Saturday, April 16, 2011

The Business of Mental Health II: Insurance as a Barrier to Care

In the previous post about mental health services, there was discussion about the provider's role in discussing billing procedures. In not being upfront about the financial aspect of the patient's care, mental health providers and/or their administrative staff can create an unintentional barrier to care.  First, a level of mistrust may develop because the provider omitted pertinent information that would allow the patient or parents to make an informed decision about whether the provider was a good fit for their needs and resources. More importantly, the actual billed cost may be too much of a burden for the family to carry long term; treatment may be stopped as a result despite its benefits.
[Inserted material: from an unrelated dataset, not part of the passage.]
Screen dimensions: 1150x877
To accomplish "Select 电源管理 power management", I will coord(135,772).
Similarly, the U.S. population's general lack of focus on mental health as a facet of overall health due to the stigma associated with it could potentially add to the decision to end care. 
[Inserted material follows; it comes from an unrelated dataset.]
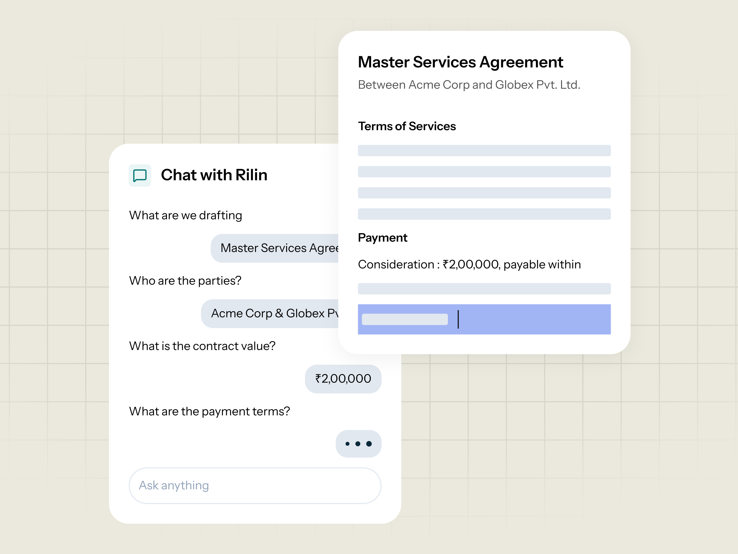Click the 'Who are the parties?' message
Image resolution: width=738 pixels, height=554 pixels.
[185, 281]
The likely most important aspect of the business side of mental health involves insurance companies. Mental health providers absolutely need to be upfront about any costs associated with care. The seeking of psychological help, however, may first be precipitated by a discussion of insurance coverage and personal finances. Even if a provider is 100% honest about his or her costs, a lack of mental health coverage can be a huge barrier to getting much needed care. Co-pays for mental health services can also be too much for families to afford, especially given the current economic climate. Blue Cross, for example, may require as much as a $25 co-pay per visit. Imagine if you or your child needed to be seen once a week? Twelve hundred dollars annually can break the bank for many families. Additionally, insurance companies sometimes put financial limits on the mental health services that the subscriber can receive per year. This is especially true if a patient needs to be admitted to an inpatient psychiatric facility. Insurance companies decide how long they will pay for a patient to remain in a facility and, in some cases, will refuse to authorize inpatient days beyond a certain point. The specific reason is that insurances may deem additional inpatient days "not medically necessary" despite what the inpatient psychiatric team believes. Thus some may leave (or be discharged by their parents) from treatment too early for their specific needs in order to avoid the astronomical costs of inpatient psychiatric care. All of this results in patients who have been under-treated due to financial concerns, not an unwillingness to seek help.

Discussions of health care reform need to consider the subcategory of mental health coverage and what can be done in order to facilitate treatment for those who need it the most. This nation is only as (mentally) healthy as its sickest person.